Il 3 ottobre Maryam ha visto avverarsi il peggiore dei suoi incubi. Non si chiama davvero Maryam: i nomi delle persone citate in questo articolo sono stati cambiati per ragioni di sicurezza. Quel giorno di ottobre suo marito, Ibrahim, è stato giustiziato dopo sei anni di detenzione. «La notizia della sua esecuzione è stata uno shock», dice lei. «Lo abbiamo saputo dagli avvocati dei suoi compagni di prigionia. La conferma ci è poi arrivata dall'obitorio di Zeinhom al Cairo che ci ha restituito il corpo dopo due giorni».

Condanne a morte

Quello del marito di Maryam non è un caso isolato: dal 3 al 13 ottobre in Egitto, sono state eseguite 49 condanne a morte. Nel mese di ottobre, in totale, le esecuzioni sono state 53, cifra che supera il numero per anno di quelle eseguite dal 2017 a oggi, scrive in un comunicato l'Eipr (Egyptian initiative for personal rights). Il capo del dipartimento che si occupa della giustizia penale e che ha stilato questa nota di Eipr, organizzazione a cui appartengono gli avvocati di Patrick Zaki, è Karim Ennarah, uno dei tre dirigenti arrestati la scorsa settimana.

Tra i prigionieri giustiziati, quindici erano stati condannati per presunto coinvolgimento in tre casi di violenza politica, e alcuni di loro anche per affiliazione ad associazione terroristica, in particolare ad Ajnad Masr, gruppo che in Egitto ha rivendicato diversi attentati tra il 2014 e il 2015. Tra gli altri 34 cittadini giustiziati dopo procedimenti penali, due donne.Le vicende di tutti loro descrivono il clima di violenza contro i dissidenti politici che abbiamo imparato a conoscere in questi anni, con sentenze di massa che hanno colpito in particolare i sostenitori dei Fratelli Musulmani, il movimento del presidente Mohammed Morsi, deposto nel 2013 con un colpo di stato da quello attuale, Abdel Fattah el-Sisi.

Torture e privazioni

«Mio marito è scomparso per 25 giorni», dice Maryam. «Gli agenti della National Security lo hanno tenuto appeso per le mani, poi gli hanno inflitto l'elettroshock sui genitali; un agente lo ha denigrato dicendogli che non sarebbe stato più in grado di avere dei rapporti sessuali». Secondo la sua famiglia e gli avvocati, le prove a carico di Ibrahim erano false.

Durante questa ondata di esecuzioni è accaduta una cosa inusuale per l'Egitto: i nomi dei prigionieri giustiziati sono stati pubblicati dai quotidiani locali.

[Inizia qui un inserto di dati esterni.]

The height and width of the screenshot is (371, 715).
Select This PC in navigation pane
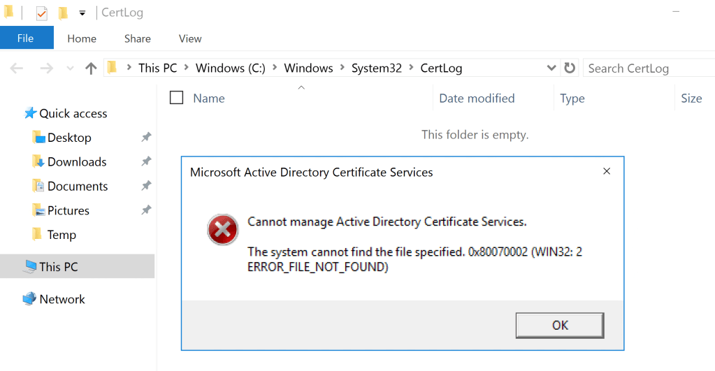click(59, 266)
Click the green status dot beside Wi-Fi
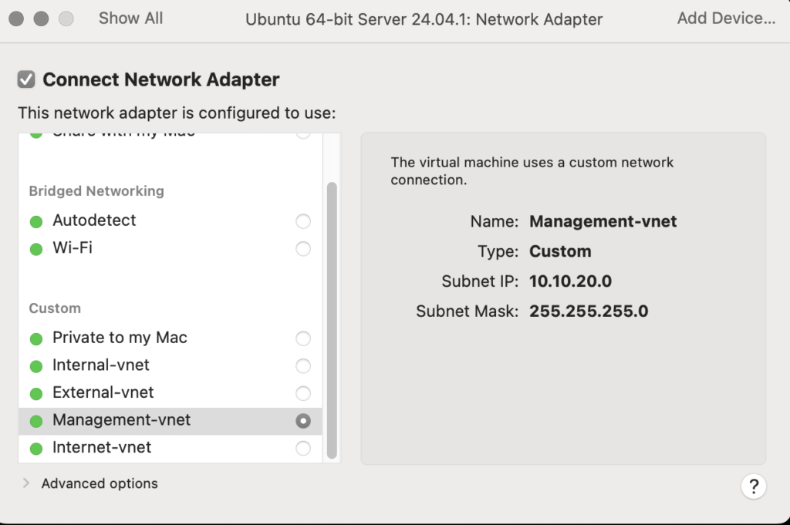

Solo grazie a questo molti familiari, a digiuno di notizie da tempo, ne hanno conosciuto la fine. «Hanno saputo della morte dei cari dai giornali», riferisce uno dei legali, che vuol restare anonimo. «Nel migliore dei casi, sono stati chiamati dalle prigioni per ritirare le salme. Altre volte, non li hanno neppure informati».

La serie di esecuzioni è iniziata dieci giorni dopo un tentativo di fuga da Aqrab, braccio della morte del carcere di Tora, che ha provocato la morte di tre agenti e di un militare. L'incidente ha ulteriormente inasprito i controlli all'interno delle carceri egiziane. Nella sezione Istiqbal, a Tora, centinaia di prigionieri sono entrati in sciopero della fame dopo che gli agenti li hanno privati di tutti i loro oggetti personali lasciandoli solo con due coperte e due uniformi. «Le perquisizioni avvenivano continuamente e mio marito veniva sempre privato delle poche cose che aveva, coperte, vestiti nonostante il freddo», dice Fatima, moglie di un altro detenuto giustiziato lo scorso 3 ottobre. «L'ultima volta l'ho visto a settembre del 2019, poi hanno sospeso le visite anche a causa della pandemia. Aveva perso tutti denti e per un periodo la vista per via delle torture subite». Anche Ossama è stato condannato per scontri avvenuti nel 2013, è scomparso per 11 giorni, ha subito torture e il suo nome è stato inserito nelle indagini sette mesi dopo il suo arresto. Secondo la famiglia e i legali, le accuse contro di lui sono false.

Le condanne a morte in Egitto sono aumentate dal 2015 e ora il paese nordafricano è il decimo al mondo per numero di condanne capitali eseguite. «La mamma di Ossama ha perso la vista a furia di piangere», dice Fatima. «Siamo ancora tutti sotto shock, sino all'ultimo ho sperato in un'amnistia. Ora devo occuparmi dei miei figli, mi chiedono di lasciare questo paese il prima possibile».